I was reading the Wikipedia entry on enterprise social software and was taken by an idea, which I think is actually a philosophy- my philosophy.  

"In contrast to traditional enterprise software, which imposes structure prior to use, this generation of software tends to encourage use prior to providing structure."
Use prior to structure... 

People always tell you this when you buy a house-- before putting in furniture, use it, walk around, figure out the traffic patterns, see which areas you and others naturally gravitate toward. Then, structure accordingly - make the furniture fit your lifestyle. 

This is my precise philosophy on how to approach new research constructs (e.g. Influence, Engagement, Authenticity), and data analysis in general. Map it out. Use your data and then divine structure. Down with Field of Dreams, 'If they come, it will build (grow)' seems a bit more apt today.

Surely I'm naive. When is it good to impose structure prior to use? People tell me schedules and plans work well in life. Is there anything in the enterprise that clearly calls for structure prior to use or can everything evolve to a place where structure emerges organically?


Peter Kim said...

Let's assume for a minute that there are two types of people in the world: leaders and followers.

Leaders aren't afraid of jumping into the unknown. They take ambiguity and make order out of their own experience, resulting in a framework that fits well.

Followers prefer to live with an existing structure. They poke holes and throw rocks until it breaks. Frameworks rarely fit or always exist with exceptions.

It's easier to follow than lead. Everyone starts with structure - I think leaders start with flexible ideas, followers start with rigid instances.

kate said...

interesting insight, Pete... biggest question being what type of data would you want to gather to arrive at the assumption that there are indeed two types of people?

You also touch on the classic problem in innovation that I find myself referring to more and more: transforming vs. enhancing. It's far more difficult to invent a product, process, concept anew than it is to add incremental value.

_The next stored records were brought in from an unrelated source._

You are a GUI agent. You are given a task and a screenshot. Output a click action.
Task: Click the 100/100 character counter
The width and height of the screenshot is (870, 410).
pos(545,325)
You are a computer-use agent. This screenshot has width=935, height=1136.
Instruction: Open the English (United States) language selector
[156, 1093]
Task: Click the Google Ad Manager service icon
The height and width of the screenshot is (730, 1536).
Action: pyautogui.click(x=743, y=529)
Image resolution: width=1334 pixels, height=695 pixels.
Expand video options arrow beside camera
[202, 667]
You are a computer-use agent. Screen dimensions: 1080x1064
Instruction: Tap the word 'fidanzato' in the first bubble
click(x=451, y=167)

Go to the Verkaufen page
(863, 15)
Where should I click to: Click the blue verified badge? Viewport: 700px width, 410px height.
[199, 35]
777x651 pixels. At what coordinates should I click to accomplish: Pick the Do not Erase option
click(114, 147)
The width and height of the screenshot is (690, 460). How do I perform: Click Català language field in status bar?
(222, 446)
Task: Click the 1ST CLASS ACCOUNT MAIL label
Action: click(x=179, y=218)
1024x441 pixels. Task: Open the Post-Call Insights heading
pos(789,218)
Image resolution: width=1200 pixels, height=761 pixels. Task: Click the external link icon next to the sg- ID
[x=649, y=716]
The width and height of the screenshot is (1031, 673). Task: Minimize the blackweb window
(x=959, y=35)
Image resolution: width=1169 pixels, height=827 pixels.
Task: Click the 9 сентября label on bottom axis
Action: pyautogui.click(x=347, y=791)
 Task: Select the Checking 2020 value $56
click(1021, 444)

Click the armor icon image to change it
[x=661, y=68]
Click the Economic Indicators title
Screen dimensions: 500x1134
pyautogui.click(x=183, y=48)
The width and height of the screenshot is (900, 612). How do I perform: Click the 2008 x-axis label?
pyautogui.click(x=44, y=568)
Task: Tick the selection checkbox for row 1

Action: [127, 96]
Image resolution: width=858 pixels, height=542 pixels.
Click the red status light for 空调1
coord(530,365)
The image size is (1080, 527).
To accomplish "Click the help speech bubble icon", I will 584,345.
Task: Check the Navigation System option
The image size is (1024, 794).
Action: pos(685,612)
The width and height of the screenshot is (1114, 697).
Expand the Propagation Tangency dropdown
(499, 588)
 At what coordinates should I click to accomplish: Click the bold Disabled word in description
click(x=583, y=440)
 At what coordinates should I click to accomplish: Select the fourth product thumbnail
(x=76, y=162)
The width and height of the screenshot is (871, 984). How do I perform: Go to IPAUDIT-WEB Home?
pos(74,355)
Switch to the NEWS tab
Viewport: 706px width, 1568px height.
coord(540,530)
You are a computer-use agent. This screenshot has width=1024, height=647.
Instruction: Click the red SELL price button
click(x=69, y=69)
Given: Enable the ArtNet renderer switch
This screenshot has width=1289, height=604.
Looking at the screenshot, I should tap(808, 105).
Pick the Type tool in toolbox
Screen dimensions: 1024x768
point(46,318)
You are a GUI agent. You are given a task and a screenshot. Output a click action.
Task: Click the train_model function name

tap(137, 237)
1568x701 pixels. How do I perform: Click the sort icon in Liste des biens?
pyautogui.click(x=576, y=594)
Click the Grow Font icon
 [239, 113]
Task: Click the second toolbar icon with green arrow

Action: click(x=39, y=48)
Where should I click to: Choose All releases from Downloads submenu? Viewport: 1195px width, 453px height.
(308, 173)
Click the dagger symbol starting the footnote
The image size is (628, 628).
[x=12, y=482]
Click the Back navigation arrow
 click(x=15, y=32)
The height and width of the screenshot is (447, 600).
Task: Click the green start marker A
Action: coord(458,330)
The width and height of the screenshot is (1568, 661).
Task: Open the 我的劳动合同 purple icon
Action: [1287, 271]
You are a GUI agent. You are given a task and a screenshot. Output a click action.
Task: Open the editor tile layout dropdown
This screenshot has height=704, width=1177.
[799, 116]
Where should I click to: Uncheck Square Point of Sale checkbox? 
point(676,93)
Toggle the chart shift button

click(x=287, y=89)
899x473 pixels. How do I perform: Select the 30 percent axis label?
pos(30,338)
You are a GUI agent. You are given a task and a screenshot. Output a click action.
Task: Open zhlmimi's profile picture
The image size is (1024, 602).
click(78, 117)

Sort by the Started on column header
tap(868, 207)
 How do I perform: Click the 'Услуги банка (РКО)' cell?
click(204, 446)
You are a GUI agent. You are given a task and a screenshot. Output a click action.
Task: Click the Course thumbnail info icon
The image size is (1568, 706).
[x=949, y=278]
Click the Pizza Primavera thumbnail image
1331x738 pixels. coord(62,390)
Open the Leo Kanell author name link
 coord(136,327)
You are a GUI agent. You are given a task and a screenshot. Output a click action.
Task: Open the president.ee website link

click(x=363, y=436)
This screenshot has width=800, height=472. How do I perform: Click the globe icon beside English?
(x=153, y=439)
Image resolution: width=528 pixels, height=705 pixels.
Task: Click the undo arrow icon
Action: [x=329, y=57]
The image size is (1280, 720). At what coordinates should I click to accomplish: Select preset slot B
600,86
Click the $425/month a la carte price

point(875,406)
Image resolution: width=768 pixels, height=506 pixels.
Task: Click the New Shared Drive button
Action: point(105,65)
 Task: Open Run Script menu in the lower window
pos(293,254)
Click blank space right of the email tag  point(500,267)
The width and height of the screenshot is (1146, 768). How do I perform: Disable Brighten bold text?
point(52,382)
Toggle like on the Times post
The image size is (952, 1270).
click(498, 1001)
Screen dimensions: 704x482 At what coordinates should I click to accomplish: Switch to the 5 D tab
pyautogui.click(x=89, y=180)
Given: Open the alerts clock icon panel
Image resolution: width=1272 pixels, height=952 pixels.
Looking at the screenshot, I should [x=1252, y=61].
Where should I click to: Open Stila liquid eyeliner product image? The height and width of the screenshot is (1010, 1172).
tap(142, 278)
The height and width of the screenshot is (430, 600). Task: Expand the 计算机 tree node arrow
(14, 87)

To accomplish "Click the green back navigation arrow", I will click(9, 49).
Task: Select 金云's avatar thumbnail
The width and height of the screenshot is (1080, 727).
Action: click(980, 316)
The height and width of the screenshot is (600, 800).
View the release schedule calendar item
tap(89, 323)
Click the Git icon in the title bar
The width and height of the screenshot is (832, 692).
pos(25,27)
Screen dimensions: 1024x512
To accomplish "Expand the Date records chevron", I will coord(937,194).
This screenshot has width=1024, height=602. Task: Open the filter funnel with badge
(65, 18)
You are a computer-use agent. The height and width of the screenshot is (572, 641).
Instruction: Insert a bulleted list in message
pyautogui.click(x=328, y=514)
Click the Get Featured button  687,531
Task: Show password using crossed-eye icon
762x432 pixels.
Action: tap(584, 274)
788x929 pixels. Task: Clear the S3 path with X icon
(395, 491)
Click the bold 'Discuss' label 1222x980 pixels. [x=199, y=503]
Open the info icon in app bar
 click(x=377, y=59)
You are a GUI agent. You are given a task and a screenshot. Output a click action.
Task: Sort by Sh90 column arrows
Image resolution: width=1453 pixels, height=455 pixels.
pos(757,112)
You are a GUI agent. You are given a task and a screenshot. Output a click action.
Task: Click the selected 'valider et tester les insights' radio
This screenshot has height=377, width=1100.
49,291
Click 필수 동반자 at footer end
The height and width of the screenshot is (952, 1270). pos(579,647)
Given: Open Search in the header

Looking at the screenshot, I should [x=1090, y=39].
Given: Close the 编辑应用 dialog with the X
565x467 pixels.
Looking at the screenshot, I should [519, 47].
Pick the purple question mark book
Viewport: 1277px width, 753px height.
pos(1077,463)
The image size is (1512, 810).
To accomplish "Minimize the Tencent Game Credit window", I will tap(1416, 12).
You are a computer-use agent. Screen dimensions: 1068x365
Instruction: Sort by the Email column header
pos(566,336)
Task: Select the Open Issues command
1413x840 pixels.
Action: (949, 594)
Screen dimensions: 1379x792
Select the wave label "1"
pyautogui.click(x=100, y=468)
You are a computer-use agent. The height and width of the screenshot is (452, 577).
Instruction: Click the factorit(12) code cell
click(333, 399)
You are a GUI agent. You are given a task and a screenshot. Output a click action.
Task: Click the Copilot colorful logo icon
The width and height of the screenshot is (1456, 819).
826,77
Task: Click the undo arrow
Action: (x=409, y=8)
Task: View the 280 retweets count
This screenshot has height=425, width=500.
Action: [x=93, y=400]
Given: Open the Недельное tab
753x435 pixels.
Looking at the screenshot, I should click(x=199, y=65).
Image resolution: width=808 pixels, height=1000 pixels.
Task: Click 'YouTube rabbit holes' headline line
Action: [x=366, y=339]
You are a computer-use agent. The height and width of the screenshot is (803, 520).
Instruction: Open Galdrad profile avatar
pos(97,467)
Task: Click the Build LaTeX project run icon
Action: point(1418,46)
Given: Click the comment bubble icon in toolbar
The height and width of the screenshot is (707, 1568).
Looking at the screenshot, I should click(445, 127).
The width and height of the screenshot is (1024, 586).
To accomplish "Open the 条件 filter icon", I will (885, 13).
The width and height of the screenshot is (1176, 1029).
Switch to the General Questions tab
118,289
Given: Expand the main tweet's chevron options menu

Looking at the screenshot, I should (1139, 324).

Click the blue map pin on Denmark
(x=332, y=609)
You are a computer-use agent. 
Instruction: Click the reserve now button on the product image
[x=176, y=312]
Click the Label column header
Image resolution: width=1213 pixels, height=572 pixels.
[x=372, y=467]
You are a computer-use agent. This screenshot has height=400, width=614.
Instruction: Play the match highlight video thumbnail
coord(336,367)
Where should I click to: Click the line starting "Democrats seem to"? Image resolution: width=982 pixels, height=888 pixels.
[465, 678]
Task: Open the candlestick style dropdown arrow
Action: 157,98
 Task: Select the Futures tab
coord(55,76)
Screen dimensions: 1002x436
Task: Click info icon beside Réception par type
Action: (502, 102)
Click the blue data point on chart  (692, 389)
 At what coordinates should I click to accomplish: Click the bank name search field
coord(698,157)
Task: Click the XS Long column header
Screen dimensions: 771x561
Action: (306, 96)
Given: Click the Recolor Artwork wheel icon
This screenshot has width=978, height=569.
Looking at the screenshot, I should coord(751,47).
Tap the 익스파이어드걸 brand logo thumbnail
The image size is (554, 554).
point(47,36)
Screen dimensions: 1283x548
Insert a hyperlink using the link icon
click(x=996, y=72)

Neurologically, it's more challenging to abandon current standards.

Tim Walker said...

Interesting post, Kate. If memory serves, Christopher Alexander talks about something along these lines in "The Timeless Way of Building" - i.e. that you initially create buildings or other structures provisionally, with materials that can be moved and reshaped, and then only over time do you make them permanent.

I don't think he uses this particular example, but you could think of the homesteaders who moved to the American West in the 1800s -- first they lived in tents or lean-tos, then sod houses dug into the earth, and only later in permanent wood or brick houses.

kate said...

interesting, Tim. Thanks. Your example has interesting implications for the timeframe within which one might expect to see as transformative structural changes in software or the communication it facilitates. I especially like the analogy as tents and modern-day skyscrapers have such little physical resemblance; modern day architectural structures also offer such unanticipated benefits (as compared to their traditional use).